Article by: Tim Turk Hockey
So, your child has expressed interest in playing hockey. Whether they watch professional hockey and want to be just like the pros, or all their friends are trying out for the team, it’s time for them to give hockey a go. No matter the reason, your child is about to become a first-time hockey player, and you are about to become a first-time hockey parent.
The first thing to know about being a good hockey parent is that it’s completely doable. Here are a few things to keep in mind.

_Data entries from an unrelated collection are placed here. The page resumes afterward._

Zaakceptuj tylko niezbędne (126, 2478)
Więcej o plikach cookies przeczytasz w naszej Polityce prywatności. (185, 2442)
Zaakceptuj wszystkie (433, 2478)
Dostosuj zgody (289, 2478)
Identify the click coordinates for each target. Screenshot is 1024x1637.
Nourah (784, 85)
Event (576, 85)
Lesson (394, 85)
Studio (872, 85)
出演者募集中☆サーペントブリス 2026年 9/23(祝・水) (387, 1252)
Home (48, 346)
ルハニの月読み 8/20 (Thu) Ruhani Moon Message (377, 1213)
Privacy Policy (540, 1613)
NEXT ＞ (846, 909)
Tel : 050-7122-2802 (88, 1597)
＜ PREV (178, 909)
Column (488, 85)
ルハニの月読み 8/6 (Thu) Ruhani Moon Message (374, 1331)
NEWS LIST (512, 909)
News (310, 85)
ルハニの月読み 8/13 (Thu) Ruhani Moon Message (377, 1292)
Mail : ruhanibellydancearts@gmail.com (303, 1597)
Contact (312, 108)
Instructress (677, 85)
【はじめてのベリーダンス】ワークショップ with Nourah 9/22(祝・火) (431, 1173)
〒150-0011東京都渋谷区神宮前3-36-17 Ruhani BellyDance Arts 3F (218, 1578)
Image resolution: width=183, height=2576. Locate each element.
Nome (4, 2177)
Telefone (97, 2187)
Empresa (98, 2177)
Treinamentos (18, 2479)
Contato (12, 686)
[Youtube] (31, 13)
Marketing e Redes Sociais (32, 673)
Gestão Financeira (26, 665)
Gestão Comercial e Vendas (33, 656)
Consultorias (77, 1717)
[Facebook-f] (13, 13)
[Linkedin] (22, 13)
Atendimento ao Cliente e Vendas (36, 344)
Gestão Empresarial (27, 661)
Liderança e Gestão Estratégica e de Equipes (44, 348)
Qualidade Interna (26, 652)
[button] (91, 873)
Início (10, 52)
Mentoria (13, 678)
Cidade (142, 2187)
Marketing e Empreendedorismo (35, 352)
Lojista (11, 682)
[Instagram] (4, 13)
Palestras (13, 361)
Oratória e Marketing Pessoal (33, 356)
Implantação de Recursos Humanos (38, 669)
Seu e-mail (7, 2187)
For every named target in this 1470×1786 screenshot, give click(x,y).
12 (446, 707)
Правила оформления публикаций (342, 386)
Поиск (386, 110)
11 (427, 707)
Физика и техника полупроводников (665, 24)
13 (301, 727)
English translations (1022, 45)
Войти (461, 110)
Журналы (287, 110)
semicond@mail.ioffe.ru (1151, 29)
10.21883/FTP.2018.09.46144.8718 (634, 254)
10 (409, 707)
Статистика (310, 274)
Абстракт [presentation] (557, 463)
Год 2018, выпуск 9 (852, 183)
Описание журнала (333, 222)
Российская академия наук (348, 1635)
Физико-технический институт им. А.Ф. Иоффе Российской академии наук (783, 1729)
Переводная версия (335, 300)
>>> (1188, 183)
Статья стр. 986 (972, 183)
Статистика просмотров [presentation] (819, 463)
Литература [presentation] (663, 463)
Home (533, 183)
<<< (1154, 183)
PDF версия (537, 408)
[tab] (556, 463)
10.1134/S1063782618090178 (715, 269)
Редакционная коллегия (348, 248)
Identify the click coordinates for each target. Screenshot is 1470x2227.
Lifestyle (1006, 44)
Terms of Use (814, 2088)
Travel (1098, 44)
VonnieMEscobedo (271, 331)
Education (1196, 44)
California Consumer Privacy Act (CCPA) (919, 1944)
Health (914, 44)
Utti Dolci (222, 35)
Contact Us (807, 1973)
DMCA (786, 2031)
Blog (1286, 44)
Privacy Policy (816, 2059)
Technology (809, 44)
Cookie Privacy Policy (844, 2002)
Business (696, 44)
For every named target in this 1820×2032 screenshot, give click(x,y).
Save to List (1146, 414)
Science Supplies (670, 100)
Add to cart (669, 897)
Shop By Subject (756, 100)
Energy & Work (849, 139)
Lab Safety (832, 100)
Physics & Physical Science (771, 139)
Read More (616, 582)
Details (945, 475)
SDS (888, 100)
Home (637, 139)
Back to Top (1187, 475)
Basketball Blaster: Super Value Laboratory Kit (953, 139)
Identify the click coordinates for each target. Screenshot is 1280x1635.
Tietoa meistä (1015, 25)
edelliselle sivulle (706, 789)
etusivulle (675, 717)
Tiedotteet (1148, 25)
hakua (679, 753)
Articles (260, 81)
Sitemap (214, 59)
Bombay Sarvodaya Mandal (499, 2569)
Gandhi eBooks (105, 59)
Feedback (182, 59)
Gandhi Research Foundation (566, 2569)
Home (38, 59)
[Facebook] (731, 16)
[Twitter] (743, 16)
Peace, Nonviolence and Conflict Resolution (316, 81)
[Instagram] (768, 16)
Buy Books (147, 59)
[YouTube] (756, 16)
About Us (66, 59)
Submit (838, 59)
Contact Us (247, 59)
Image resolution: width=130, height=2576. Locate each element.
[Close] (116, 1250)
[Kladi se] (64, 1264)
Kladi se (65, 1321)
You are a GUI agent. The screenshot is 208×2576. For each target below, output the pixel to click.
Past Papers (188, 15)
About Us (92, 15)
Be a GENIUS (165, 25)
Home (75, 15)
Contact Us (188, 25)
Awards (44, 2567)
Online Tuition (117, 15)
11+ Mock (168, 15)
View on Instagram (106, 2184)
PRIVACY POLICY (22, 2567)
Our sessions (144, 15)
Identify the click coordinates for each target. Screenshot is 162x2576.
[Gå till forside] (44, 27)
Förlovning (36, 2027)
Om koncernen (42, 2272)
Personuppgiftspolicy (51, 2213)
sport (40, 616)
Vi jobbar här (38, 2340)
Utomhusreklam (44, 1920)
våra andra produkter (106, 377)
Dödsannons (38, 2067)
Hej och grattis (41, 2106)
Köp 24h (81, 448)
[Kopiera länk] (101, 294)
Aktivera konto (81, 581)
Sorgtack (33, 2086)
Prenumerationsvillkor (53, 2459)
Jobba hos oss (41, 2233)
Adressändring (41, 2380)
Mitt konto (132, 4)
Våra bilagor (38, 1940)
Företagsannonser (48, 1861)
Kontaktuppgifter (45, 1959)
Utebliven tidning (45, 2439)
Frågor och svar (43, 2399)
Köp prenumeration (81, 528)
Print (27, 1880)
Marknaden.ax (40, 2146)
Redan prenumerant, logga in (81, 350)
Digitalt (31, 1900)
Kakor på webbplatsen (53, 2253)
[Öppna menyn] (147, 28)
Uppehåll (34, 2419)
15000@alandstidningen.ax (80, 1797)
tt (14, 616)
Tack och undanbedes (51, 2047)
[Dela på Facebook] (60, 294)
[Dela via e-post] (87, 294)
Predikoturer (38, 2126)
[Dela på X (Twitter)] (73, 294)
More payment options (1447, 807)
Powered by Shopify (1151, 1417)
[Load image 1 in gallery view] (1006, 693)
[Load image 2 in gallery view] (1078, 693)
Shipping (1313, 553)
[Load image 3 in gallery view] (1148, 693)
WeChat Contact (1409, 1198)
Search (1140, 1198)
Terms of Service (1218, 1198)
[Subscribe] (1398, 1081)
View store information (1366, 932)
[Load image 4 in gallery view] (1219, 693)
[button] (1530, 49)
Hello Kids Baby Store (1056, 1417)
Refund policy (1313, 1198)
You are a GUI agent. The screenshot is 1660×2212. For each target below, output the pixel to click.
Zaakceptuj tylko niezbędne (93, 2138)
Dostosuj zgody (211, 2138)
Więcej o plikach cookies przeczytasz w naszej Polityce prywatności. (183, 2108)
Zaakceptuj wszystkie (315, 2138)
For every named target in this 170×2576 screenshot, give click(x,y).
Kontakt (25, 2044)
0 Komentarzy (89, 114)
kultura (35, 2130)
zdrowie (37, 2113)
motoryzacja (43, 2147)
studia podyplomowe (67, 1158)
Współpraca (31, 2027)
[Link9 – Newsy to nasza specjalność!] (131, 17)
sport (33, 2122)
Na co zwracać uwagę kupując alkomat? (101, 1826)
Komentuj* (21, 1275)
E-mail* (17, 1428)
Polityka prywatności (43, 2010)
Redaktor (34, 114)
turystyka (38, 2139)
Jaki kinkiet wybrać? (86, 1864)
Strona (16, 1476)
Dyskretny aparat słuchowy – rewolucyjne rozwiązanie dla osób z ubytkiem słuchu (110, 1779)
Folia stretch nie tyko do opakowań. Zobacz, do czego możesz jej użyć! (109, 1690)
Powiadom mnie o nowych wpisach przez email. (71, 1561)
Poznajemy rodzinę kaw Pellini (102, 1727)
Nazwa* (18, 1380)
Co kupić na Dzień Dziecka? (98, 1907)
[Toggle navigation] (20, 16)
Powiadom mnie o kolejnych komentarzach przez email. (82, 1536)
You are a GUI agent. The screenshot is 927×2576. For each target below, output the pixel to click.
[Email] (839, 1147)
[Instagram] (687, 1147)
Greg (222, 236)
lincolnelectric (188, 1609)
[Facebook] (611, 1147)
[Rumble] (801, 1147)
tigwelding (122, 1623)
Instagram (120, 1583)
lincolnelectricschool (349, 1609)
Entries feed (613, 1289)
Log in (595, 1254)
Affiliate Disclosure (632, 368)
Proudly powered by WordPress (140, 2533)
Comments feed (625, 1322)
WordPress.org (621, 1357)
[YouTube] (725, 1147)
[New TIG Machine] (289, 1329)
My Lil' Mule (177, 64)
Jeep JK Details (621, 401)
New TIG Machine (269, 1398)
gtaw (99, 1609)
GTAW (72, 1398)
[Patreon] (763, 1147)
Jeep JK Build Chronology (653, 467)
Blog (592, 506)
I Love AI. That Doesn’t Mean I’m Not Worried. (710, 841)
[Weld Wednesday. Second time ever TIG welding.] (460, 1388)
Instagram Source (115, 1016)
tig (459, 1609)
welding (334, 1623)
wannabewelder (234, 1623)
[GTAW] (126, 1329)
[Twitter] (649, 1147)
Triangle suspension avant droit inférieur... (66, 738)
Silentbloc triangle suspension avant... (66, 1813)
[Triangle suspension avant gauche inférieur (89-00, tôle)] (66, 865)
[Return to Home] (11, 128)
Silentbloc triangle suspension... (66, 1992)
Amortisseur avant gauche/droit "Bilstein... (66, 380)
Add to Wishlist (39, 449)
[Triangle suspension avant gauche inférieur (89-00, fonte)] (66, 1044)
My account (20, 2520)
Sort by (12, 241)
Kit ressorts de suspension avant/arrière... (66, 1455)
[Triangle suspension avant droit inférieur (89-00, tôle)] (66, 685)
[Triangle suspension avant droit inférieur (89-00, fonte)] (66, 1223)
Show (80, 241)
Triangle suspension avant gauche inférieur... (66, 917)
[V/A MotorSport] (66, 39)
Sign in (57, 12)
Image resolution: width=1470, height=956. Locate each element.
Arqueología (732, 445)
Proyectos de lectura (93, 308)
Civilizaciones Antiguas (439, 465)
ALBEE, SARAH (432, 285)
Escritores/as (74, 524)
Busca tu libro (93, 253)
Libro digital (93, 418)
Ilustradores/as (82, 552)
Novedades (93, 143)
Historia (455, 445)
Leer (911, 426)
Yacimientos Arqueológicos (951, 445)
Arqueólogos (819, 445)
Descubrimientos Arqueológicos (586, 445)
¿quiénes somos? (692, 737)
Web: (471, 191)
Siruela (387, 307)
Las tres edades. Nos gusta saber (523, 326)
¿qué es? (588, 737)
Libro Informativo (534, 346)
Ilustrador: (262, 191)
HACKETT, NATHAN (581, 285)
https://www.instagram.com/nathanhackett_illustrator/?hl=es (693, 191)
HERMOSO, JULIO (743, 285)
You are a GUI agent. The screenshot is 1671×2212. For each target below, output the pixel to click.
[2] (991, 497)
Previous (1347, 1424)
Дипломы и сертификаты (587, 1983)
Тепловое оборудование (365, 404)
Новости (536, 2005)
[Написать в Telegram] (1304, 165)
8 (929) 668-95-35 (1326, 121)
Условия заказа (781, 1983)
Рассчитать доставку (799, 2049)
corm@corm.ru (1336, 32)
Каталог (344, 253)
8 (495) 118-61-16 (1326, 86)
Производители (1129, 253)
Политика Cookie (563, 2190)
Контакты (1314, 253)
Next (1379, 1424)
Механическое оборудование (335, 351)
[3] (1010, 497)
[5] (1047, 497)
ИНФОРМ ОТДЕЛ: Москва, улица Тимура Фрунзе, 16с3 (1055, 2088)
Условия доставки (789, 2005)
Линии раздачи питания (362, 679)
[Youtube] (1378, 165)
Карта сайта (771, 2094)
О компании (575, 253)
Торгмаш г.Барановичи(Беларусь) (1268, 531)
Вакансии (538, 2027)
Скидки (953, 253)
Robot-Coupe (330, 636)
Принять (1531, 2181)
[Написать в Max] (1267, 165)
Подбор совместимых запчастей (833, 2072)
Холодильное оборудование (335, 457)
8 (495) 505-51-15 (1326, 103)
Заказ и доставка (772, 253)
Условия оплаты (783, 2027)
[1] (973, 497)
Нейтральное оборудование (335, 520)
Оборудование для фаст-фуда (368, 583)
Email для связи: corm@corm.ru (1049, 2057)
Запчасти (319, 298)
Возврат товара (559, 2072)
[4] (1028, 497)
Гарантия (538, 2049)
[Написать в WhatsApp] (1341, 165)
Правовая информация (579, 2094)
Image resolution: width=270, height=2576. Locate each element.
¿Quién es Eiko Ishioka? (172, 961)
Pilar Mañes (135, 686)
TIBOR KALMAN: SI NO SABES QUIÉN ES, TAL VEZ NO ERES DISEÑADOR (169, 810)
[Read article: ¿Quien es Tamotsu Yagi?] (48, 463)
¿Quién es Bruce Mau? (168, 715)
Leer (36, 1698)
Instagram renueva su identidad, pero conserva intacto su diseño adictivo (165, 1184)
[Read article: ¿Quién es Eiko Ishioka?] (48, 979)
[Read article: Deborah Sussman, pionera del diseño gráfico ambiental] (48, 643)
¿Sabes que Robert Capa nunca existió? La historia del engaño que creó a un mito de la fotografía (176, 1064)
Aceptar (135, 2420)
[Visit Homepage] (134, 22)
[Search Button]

Is your Child Prepared for a Commitment?
While your child may say they’re interested in playing hockey now, it’s important to gauge how passionate they are for the sport. Playing a sport for an entire season is a big commitment for both you and your child, and as far as cost goes, it’s not cheap! So, make sure they truly understand how big a commitment it is and that they’re willing to see it through.
By the same token, your child may want to quit at any point throughout the season. Maybe they’ve become bored, gotten frustrated at having to lug all their gear around, or are tired of losing games. Whatever the reason, it’s important to listen and understand. Try to convince them to see out the rest of their season, with some encouragement and assistance if needed.
Be Smart About Their Gear
A lot of your attention as a first-time hockey parent is going to be directed to your child’s gear. You need to make sure they have everything, it all works, and it doesn’t reek, among other things. Below are 5 important considerations involving your child’s hockey gear:
- Make sure they have all the gear they need
There are many different pieces of equipment your child needs before they can start playing hockey safely. Skates, a helmet, gloves, and a mouth guard are just a few examples. Make sure you’ve done your homework on what your child will need to bring to their games and practices and that you have everything before the season starts.
- Inspect their gear regularly
Over time, hockey gear can become defective. It can wear out, stretch, tear, crack, and a whole number of other things. If you inspect your child’s equipment every so often you can be sure to catch something that needs to be replaced, and you’ll always know they’ll be kept safe while on the ice. Gear will also be outgrown eventually and sometimes quickly, so keep your eyes on that as well.
- Keep their gear clean
Hockey gear can also start to stink. A lot. Allowing the gear to ‘air out’ following games & practices, and giving their gear a regular cleaning will keep your child and everyone around them happy when they’re using it.
- Label everything
It’s all too common for kids on the same hockey team to get their gear mixed up. The change room is usually a frantic mess both before and after games, which can easily result in gear being accidentally swapped. Labeling everything will let you catch whenever equipment gets switched, so you can ensure your child stays with the same gear for the whole season.
- Dress them before you leave
Another potential downfall for a new hockey parent is to underestimate the time it will take for their child to get all their gear on. You’ll arrive at the rink ten minutes before practice, start getting them ready, and next thing you know they’ll be twenty minutes late stepping on the ice. Dressing your (young) child in some of their equipment before practices and games, at least for a little while, can help avoid this problem.
Arrive on Time and At the Right Place
Make sure to plan so that you have more than enough time to get your child ready and travel to the arena. It’s always better to be early and have a few minutes to spare before a hockey practice or game starts. Most coaches will provide a pre-set time to arrive by in case anything needs to be addressed. By the same token, be sure you’re heading to the correct rink. Check both the address and the name of the rink before you set out the first few times to avoid the always embarrassing wrong-destination.
Get to Know People
Being a new member of a minor hockey association is a fantastic opportunity to make friends. There will almost always be as many parents as there are players at each practice or game. It’s never a bad idea to try and involve yourself in conversation and events when you can; it may yield some surprising and helpful connections for the future.
At first, being a new hockey parent may seem like a lot of work. But if you do your best to follow the tips mentioned above, those good practices will soon become habitual. Then you’ll be able to worry less about all the things you have to do to support your child’s new hockey dreams and focus on enjoying seeing them try out a new sport.